Brazilian President Jair Bolsonaro blasted a Chinese coronavirus vaccine being tested in the country just a day after his health minister said it would be distributed nationwide.
Eduardo Pazuello, the third official leading the health ministry since the pandemic began, had announced a deal to purchase the Coronavac vaccine that’s being developed by China’s Sinovac Biotech Ltd. in partnership with Sao Paulo’s Butantan Institute — under the watch of Governor Joao Doria, one of Bolsonaro’s main political enemies.
The agreement prompted a flurry of negative comments from Bolsonaro’s more ideological supporters who oppose the purchase of a vaccine from China. On Wednesday morning, the president took to social media to publicly disavow the deal.
“The Brazilian people WON’T BE ANYONE’S GUINEA PIG,” he wrote on his Facebook and Twitter pages, adding that billions can’t be spent on medication that is still being tested. “My decision is to not acquire the aforementioned vaccine.”
The incident underscores Bolsonaro’s conflicted relationship with China, Brazil’s biggest trading parter. After heavily criticizing the Asian country during the campaign trail in 2018, he tried to warm up to Chinese leader Xi Jinping during a trip last year. But just a few months ago, lawmaker Eduardo Bolsonaro, his son, blamed the coronavirus pandemic on the “Chinese dictatorship.” The president has also made his alliance with U.S. President Donald Trump a central part of his foreign policy.
Commenting earlier this week on a statement by U.S. Secretary of State Mike Pompeo that the U.S. and Brazil should reduce dependence on Chinese imports due to security concerns, Chinese Foreign Ministry spokesman Zhao Lijian emphasized that China and Brazil are “comprehensive strategic partners.”
“Since the beginning of this year, despite the negative impact of the epidemics, China-Brazil practical cooperation has continued to grow,” Zhao said.
The Coronavac episode provided Bolsonaro with an opportunity to hit two of his main targets at once. Calling it “Joao Doria’s Chinese vaccine,” the president said his government won’t buy any vaccine before the health ministry and regulator Anvisa approve it. Yet the federal government has already set aside 2 billion reais ($357 million) for a deal to produce a shot being developed by AstraZeneca in partnership with Oxford University, which is in a similar trial stage.
Later on Wednesday, Brazil’s health authority Anvisa said it had received information that a Brazilian participant in the AstraZeneca trial had died. A person familiar with the matter said the volunteer hadn’t received an actual dose of the vaccine, and the company said trials would continue.
The decision to sign a preliminary agreement to acquire 46 million doses of the Butantan-Sinovac vaccine was made during a meeting between Doria and Pazuello on Tuesday. The purchase would only be made after regulator Anvisa had approved the medication, according to a statement issued after the meeting.
After Bolsonaro’s intervention, Doria asked the president leave aside political fights and focus on the pandemic.

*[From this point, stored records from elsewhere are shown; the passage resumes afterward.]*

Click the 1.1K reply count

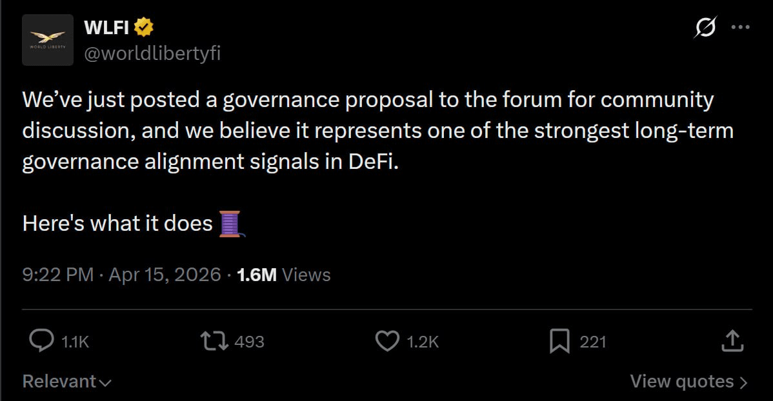tap(75, 342)
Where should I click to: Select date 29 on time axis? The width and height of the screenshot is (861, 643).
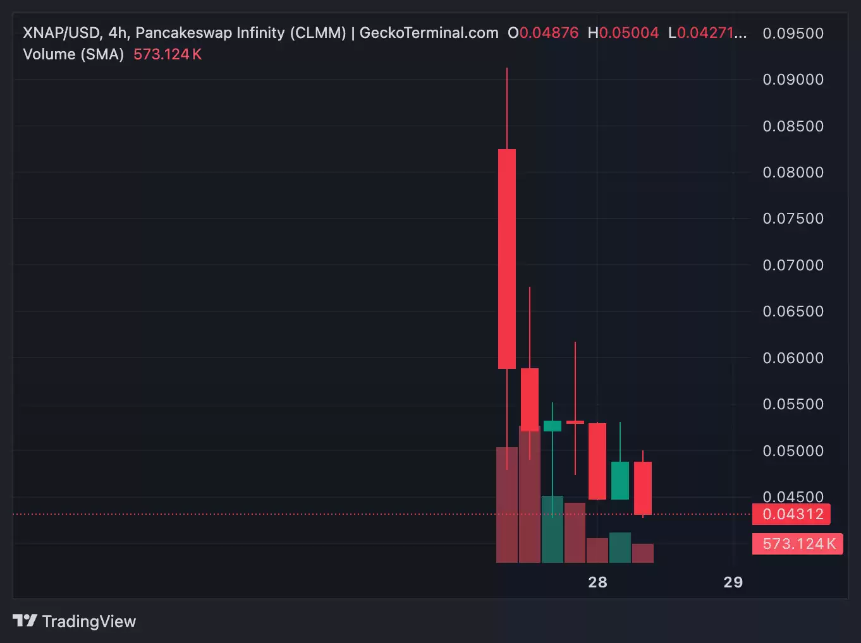[733, 582]
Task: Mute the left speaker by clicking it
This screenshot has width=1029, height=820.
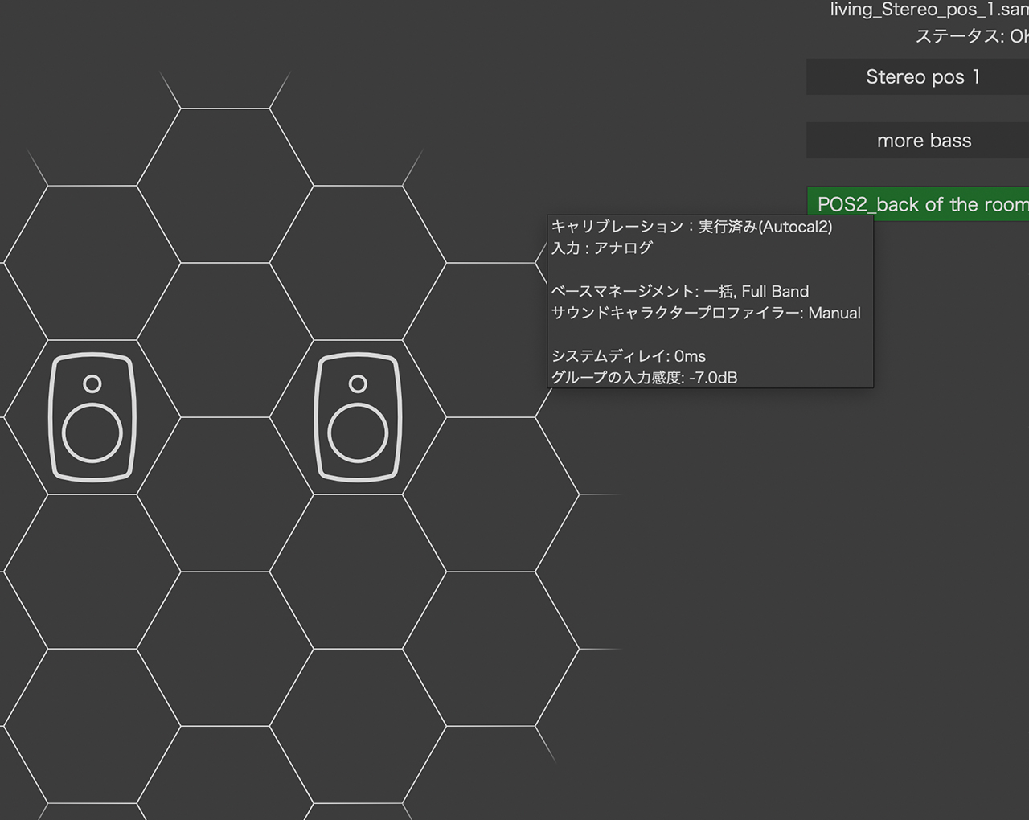Action: 92,416
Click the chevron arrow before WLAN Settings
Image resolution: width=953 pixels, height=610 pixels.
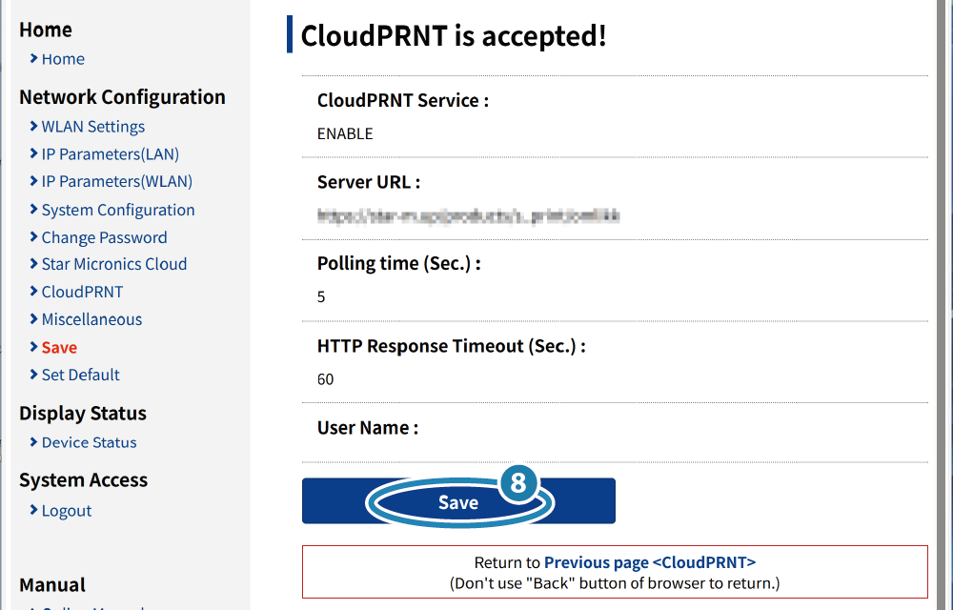[x=34, y=126]
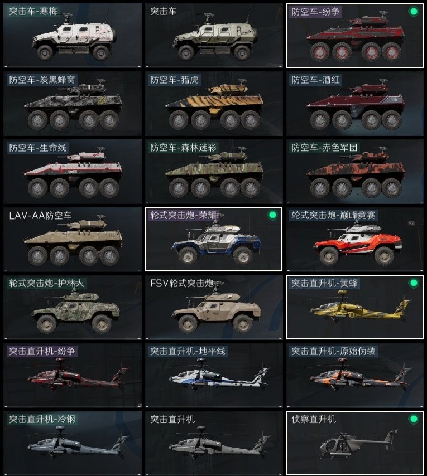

Other governors weighed in, with leaders of the states of Ceara and Espirito Santo among those who used Twitter to say decisions on vaccines should not involve ideology or electoral issues.
Bolsonaro and a handful of his ministers have already been infected with the virus. Pazuello confirmed Wednesday that he’s also tested positive for Covid-19.
Brazil’s response to the virus has been marred by infighting and a mish-mash of conflicting measures. Two of Bolsonaro’s health ministers exited this year over disagreements on his handling of the pandemic, including lockdown measures and the use of unproven treatments. Doria and Bolsonaro have also publicly bickered about everything from social distancing to the use of face masks and whether vaccines should be obligatory or not throughout the tumultuous year.
Municipal elections next month have added more tension to the public debate.
Earlier this week, the Sao Paulo government said that the phase III trial for Coronavac had shown the vaccine was the safest available thus-far, though it’s efficacy still needs to be proven.
Sinovac’s vaccine relies on an inactive version of the novel coronavirus to teach human immune systems to recognize and destroy the real thing. After completing early human testing in China, the company has launched the final phase of human testing in Brazil and Indonesia.
Brazil has been one of the hardest-hit countries by the virus, with the world’s third-most cases and second-most deaths.